***** TEXT SEGMENT *****

Recapping Ortiz v. Werner Enterprises, Inc.

 

  1. In Ortiz v. Werner Enterprises, Inc. decided by the Seventh Circuit in August of 2016 and discussed here, the Seventh Circuit said that the indirect or direct evidence distinction McDonnell Douglas creates is silly because evidence is evidence. That is, all evidence belongs in a single pile that must be evaluated as a whole.
  2. The Seventh Circuit simply will not play ball anymore trying to figure out whether the evidence is direct or indirect.
  3. Convincing mosaic is not a legal standard and should not be used as such. Rather, it exists as a metaphor to illustrate why courts should not try to differentiate between direct and indirect evidence.
  4. The Seventh Circuit went so far as to overrule cases saying that convincing mosaic was a legal test, and they also said that they would summarily reverse any lower court decision treating convincing mosaic as a legal requirement.

 

II

Tyne’s Reasoning That McDonnell Douglas Is Not a Stand-In for the Ultimate Question of Liability and Title VII Discrimination Cases

 

  1. McDonnell Douglas is an evidentiary tool functioning as a procedural device designed only to establish an order of proof and production.
  2. McDonnell Douglas is not an independent standard of liability under title VII or §1981.
  3. McDonnell Douglas is not a first step either. That is, it was never intended to be the end-all and be-all for a plaintiff to survive a summary judgment motion.
  4. The prima facie case laid out in McDonnell Douglas is not a substantive standard of liability.
  5. Within the McDonnell Douglas framework, the term prima facie case has a different meaning. That is, it marks the establishment of a legally mandatory, rebuttable presumption.

*****

» INSTRUCTION A
Translate this sentence from the case notes on McDonnell Douglas into Spanish: "McDonnell Douglas is not an independent standard of liability under title VII or §1981."
» INSTRUCTION B
Extend the case notes on McDonnell Douglas with further text, starting after their final numbered point.
The lines after this point are separate material and are unrelated to the case notes on McDonnell Douglas.

***** DATA BLOCK *****

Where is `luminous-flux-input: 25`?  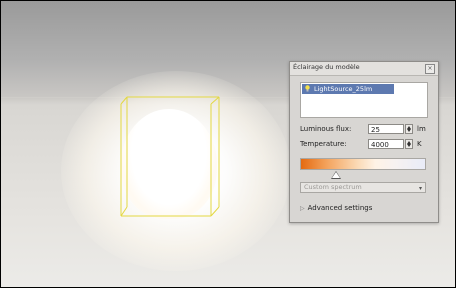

*****

» OUTPUT A
McDonnell Douglas no es un estándar independiente de responsabilidad conforme al Título VII ni a la §1981.

» OUTPUT B
  6. In the typical summary judgment context, a prima facie case typically does mean enough evidence for a plaintiff to prevail on a particular claim. However, the meaning is different when utilizing McDonnell Douglas. In McDonell Douglas, a prima facie case just allows the plaintiff to be entitled to a legally mandatory, rebuttable presumption that the employer intentionally discriminated against her. All that means, is that once a plaintiff satisfies her prima facie burden, the defendant knows its failure to introduce evidence of a nondiscriminatory reason will cause judgment to go against it. This presumption thus helps to narrow things down and frame the factual issue by drawing out an explanation the plaintiff can then see to demonstrate is pretextual.
  7. The McDonnell Douglas prima facie showing exerts a sort of practical coordination forcing the defendant to come forward with evidence explaining its actions. It also offers a benefit for the defendant employer who now has a better idea of what evidence needs to be rebutted.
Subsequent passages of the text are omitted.